__TASK INPUT__
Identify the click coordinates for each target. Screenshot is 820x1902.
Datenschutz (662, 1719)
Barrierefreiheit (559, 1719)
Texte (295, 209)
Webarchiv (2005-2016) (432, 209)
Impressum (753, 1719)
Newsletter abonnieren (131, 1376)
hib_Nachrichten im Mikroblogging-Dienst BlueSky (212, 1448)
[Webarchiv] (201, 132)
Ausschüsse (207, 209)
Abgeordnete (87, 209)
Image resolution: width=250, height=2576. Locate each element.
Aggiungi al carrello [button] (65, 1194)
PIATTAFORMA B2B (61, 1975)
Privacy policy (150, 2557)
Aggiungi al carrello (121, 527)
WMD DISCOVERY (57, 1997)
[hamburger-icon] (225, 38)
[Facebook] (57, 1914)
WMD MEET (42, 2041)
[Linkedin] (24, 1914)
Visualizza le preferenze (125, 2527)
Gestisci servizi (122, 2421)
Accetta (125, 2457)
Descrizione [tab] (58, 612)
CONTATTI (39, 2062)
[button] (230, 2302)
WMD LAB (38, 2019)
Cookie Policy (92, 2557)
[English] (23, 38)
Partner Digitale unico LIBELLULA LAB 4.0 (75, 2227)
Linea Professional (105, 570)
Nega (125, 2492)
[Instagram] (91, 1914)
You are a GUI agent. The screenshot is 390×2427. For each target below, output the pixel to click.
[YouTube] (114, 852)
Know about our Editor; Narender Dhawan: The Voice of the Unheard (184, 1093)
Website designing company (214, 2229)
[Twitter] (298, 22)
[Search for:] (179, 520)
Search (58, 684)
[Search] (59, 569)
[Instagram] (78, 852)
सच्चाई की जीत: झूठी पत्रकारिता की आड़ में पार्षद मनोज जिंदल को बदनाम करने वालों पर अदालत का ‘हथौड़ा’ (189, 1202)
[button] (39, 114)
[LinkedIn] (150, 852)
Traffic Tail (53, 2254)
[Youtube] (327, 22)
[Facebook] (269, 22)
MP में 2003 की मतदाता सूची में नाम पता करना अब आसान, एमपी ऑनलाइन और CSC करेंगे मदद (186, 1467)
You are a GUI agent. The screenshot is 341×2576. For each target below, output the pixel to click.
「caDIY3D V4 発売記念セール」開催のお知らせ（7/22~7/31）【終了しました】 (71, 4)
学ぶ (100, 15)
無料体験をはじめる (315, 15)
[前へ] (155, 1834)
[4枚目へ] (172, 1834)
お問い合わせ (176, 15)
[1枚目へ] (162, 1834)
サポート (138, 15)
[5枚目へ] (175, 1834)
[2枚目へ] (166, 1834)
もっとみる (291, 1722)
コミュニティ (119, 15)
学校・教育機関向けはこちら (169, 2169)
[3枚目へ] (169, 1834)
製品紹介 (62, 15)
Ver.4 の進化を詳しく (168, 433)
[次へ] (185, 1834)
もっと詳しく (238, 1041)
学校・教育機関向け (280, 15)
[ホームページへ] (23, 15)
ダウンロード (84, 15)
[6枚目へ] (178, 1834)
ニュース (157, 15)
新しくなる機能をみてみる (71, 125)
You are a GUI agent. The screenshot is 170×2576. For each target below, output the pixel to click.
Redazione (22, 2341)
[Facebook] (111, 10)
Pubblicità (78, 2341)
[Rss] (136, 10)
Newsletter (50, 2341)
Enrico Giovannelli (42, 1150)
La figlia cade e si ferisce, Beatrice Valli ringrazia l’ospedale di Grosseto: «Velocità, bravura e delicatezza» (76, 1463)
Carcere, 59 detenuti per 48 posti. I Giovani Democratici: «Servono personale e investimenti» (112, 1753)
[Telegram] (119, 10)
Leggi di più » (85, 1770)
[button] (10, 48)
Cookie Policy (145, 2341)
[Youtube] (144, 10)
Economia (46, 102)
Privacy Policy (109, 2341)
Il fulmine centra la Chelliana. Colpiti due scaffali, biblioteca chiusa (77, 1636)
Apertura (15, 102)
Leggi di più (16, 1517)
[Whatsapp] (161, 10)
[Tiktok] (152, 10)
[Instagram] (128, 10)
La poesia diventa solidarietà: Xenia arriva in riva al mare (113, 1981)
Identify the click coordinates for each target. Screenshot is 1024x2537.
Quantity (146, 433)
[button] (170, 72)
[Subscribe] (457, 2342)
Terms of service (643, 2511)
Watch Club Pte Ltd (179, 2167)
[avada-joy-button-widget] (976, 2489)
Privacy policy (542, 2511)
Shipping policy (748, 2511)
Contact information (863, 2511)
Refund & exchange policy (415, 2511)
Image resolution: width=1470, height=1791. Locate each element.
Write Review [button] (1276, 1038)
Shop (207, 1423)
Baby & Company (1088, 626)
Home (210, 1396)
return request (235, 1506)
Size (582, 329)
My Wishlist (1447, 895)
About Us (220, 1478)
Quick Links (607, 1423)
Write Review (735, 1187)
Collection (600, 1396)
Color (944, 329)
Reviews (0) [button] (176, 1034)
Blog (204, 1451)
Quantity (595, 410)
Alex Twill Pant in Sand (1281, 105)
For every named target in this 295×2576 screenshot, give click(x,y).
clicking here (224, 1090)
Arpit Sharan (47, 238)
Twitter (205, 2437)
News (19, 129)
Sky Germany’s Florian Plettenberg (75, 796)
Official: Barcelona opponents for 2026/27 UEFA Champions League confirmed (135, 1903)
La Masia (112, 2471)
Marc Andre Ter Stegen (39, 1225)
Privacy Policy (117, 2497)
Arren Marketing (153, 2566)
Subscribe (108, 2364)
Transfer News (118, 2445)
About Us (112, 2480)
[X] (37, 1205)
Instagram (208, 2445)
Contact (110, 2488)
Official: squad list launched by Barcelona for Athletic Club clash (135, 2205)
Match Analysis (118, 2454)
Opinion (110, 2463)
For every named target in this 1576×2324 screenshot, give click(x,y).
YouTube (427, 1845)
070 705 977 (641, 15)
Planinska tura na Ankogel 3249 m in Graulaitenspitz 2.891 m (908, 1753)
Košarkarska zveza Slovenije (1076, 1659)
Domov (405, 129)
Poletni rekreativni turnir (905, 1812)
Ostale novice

__AIM OF THE EXERCISE__
Start to finish, copy the records above with no differences.

__REPLY TO THE TASK__
Identify the click coordinates for each target. Screenshot is 820x1902.
Datenschutz (662, 1719)
Barrierefreiheit (559, 1719)
Texte (295, 209)
Webarchiv (2005-2016) (432, 209)
Impressum (753, 1719)
Newsletter abonnieren (131, 1376)
hib_Nachrichten im Mikroblogging-Dienst BlueSky (212, 1448)
[Webarchiv] (201, 132)
Ausschüsse (207, 209)
Abgeordnete (87, 209)
Image resolution: width=250, height=2576. Locate each element.
Aggiungi al carrello [button] (65, 1194)
PIATTAFORMA B2B (61, 1975)
Privacy policy (150, 2557)
Aggiungi al carrello (121, 527)
WMD DISCOVERY (57, 1997)
[hamburger-icon] (225, 38)
[Facebook] (57, 1914)
WMD MEET (42, 2041)
[Linkedin] (24, 1914)
Visualizza le preferenze (125, 2527)
Gestisci servizi (122, 2421)
Accetta (125, 2457)
Descrizione [tab] (58, 612)
CONTATTI (39, 2062)
[button] (230, 2302)
WMD LAB (38, 2019)
Cookie Policy (92, 2557)
[English] (23, 38)
Partner Digitale unico LIBELLULA LAB 4.0 (75, 2227)
Linea Professional (105, 570)
Nega (125, 2492)
[Instagram] (91, 1914)
You are a GUI agent. The screenshot is 390×2427. For each target below, output the pixel to click.
[YouTube] (114, 852)
Know about our Editor; Narender Dhawan: The Voice of the Unheard (184, 1093)
Website designing company (214, 2229)
[Twitter] (298, 22)
[Search for:] (179, 520)
Search (58, 684)
[Search] (59, 569)
[Instagram] (78, 852)
सच्चाई की जीत: झूठी पत्रकारिता की आड़ में पार्षद मनोज जिंदल को बदनाम करने वालों पर अदालत का ‘हथौड़ा’ (189, 1202)
[button] (39, 114)
[LinkedIn] (150, 852)
Traffic Tail (53, 2254)
[Youtube] (327, 22)
[Facebook] (269, 22)
MP में 2003 की मतदाता सूची में नाम पता करना अब आसान, एमपी ऑनलाइन और CSC करेंगे मदद (186, 1467)
You are a GUI agent. The screenshot is 341×2576. For each target below, output the pixel to click.
「caDIY3D V4 発売記念セール」開催のお知らせ（7/22~7/31）【終了しました】 (71, 4)
学ぶ (100, 15)
無料体験をはじめる (315, 15)
[前へ] (155, 1834)
[4枚目へ] (172, 1834)
お問い合わせ (176, 15)
[1枚目へ] (162, 1834)
サポート (138, 15)
[5枚目へ] (175, 1834)
[2枚目へ] (166, 1834)
もっとみる (291, 1722)
コミュニティ (119, 15)
学校・教育機関向けはこちら (169, 2169)
[3枚目へ] (169, 1834)
製品紹介 (62, 15)
Ver.4 の進化を詳しく (168, 433)
[次へ] (185, 1834)
もっと詳しく (238, 1041)
学校・教育機関向け (280, 15)
[ホームページへ] (23, 15)
ダウンロード (84, 15)
[6枚目へ] (178, 1834)
ニュース (157, 15)
新しくなる機能をみてみる (71, 125)
You are a GUI agent. The screenshot is 170×2576. For each target below, output the pixel to click.
Redazione (22, 2341)
[Facebook] (111, 10)
Pubblicità (78, 2341)
[Rss] (136, 10)
Newsletter (50, 2341)
Enrico Giovannelli (42, 1150)
La figlia cade e si ferisce, Beatrice Valli ringrazia l’ospedale di Grosseto: «Velocità, bravura e delicatezza» (76, 1463)
Carcere, 59 detenuti per 48 posti. I Giovani Democratici: «Servono personale e investimenti» (112, 1753)
[Telegram] (119, 10)
Leggi di più » (85, 1770)
[button] (10, 48)
Cookie Policy (145, 2341)
[Youtube] (144, 10)
Economia (46, 102)
Privacy Policy (109, 2341)
Il fulmine centra la Chelliana. Colpiti due scaffali, biblioteca chiusa (77, 1636)
Apertura (15, 102)
Leggi di più (16, 1517)
[Whatsapp] (161, 10)
[Tiktok] (152, 10)
[Instagram] (128, 10)
La poesia diventa solidarietà: Xenia arriva in riva al mare (113, 1981)
Identify the click coordinates for each target. Screenshot is 1024x2537.
Quantity (146, 433)
[button] (170, 72)
[Subscribe] (457, 2342)
Terms of service (643, 2511)
Watch Club Pte Ltd (179, 2167)
[avada-joy-button-widget] (976, 2489)
Privacy policy (542, 2511)
Shipping policy (748, 2511)
Contact information (863, 2511)
Refund & exchange policy (415, 2511)
Image resolution: width=1470, height=1791. Locate each element.
Write Review [button] (1276, 1038)
Shop (207, 1423)
Baby & Company (1088, 626)
Home (210, 1396)
return request (235, 1506)
Size (582, 329)
My Wishlist (1447, 895)
About Us (220, 1478)
Quick Links (607, 1423)
Write Review (735, 1187)
Collection (600, 1396)
Color (944, 329)
Reviews (0) [button] (176, 1034)
Blog (204, 1451)
Quantity (595, 410)
Alex Twill Pant in Sand (1281, 105)
For every named target in this 295×2576 screenshot, give click(x,y).
clicking here (224, 1090)
Arpit Sharan (47, 238)
Twitter (205, 2437)
News (19, 129)
Sky Germany’s Florian Plettenberg (75, 796)
Official: Barcelona opponents for 2026/27 UEFA Champions League confirmed (135, 1903)
La Masia (112, 2471)
Marc Andre Ter Stegen (39, 1225)
Privacy Policy (117, 2497)
Arren Marketing (153, 2566)
Subscribe (108, 2364)
Transfer News (118, 2445)
About Us (112, 2480)
[X] (37, 1205)
Instagram (208, 2445)
Contact (110, 2488)
Official: squad list launched by Barcelona for Athletic Club clash (135, 2205)
Match Analysis (118, 2454)
Opinion (110, 2463)
For every named target in this 1576×2324 screenshot, give click(x,y).
YouTube (427, 1845)
070 705 977 (641, 15)
Planinska tura na Ankogel 3249 m in Graulaitenspitz 2.891 m (908, 1753)
Košarkarska zveza Slovenije (1076, 1659)
Domov (405, 129)
Poletni rekreativni turnir (905, 1812)
Ostale novice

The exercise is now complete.